◆ **ASSIGNMENT**
Give again exactly the lines that stretch from the one with "Task: Click the TP-LINK logo" to the end of the data below, including both of those lines and nothing else.

DATASET RECORDS Start Marker

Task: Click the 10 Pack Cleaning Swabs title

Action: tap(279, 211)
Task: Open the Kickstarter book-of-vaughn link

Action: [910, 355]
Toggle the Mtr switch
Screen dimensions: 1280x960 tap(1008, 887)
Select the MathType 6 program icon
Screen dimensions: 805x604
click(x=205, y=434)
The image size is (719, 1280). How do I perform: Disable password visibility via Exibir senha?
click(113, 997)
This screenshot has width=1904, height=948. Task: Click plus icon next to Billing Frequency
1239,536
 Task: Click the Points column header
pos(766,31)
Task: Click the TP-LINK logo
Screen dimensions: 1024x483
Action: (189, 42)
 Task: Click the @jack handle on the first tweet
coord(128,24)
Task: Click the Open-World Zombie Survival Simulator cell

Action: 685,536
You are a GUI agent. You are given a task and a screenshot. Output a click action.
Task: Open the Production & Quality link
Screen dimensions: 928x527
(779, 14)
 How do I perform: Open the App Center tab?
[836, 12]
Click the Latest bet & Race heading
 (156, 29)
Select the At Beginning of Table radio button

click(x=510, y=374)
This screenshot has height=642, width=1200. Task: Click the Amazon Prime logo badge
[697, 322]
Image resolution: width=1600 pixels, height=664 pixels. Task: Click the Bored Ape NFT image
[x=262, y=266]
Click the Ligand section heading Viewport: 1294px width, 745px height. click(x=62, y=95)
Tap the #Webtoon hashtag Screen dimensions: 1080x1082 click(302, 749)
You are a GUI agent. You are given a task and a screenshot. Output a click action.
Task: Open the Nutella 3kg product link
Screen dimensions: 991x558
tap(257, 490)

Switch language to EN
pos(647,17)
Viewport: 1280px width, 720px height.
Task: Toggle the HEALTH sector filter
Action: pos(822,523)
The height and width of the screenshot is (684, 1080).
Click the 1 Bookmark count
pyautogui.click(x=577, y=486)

DATASET RECORDS End Marker

◆ **SOLUTION TO THE PROBLEM**
Task: Click the TP-LINK logo
Screen dimensions: 1024x483
Action: (189, 42)
 Task: Click the @jack handle on the first tweet
coord(128,24)
Task: Click the Open-World Zombie Survival Simulator cell

Action: 685,536
You are a GUI agent. You are given a task and a screenshot. Output a click action.
Task: Open the Production & Quality link
Screen dimensions: 928x527
(779, 14)
 How do I perform: Open the App Center tab?
[836, 12]
Click the Latest bet & Race heading
 (156, 29)
Select the At Beginning of Table radio button

click(x=510, y=374)
This screenshot has height=642, width=1200. Task: Click the Amazon Prime logo badge
[697, 322]
Image resolution: width=1600 pixels, height=664 pixels. Task: Click the Bored Ape NFT image
[x=262, y=266]
Click the Ligand section heading Viewport: 1294px width, 745px height. click(x=62, y=95)
Tap the #Webtoon hashtag Screen dimensions: 1080x1082 click(302, 749)
You are a GUI agent. You are given a task and a screenshot. Output a click action.
Task: Open the Nutella 3kg product link
Screen dimensions: 991x558
tap(257, 490)

Switch language to EN
pos(647,17)
Viewport: 1280px width, 720px height.
Task: Toggle the HEALTH sector filter
Action: pos(822,523)
The height and width of the screenshot is (684, 1080).
Click the 1 Bookmark count
pyautogui.click(x=577, y=486)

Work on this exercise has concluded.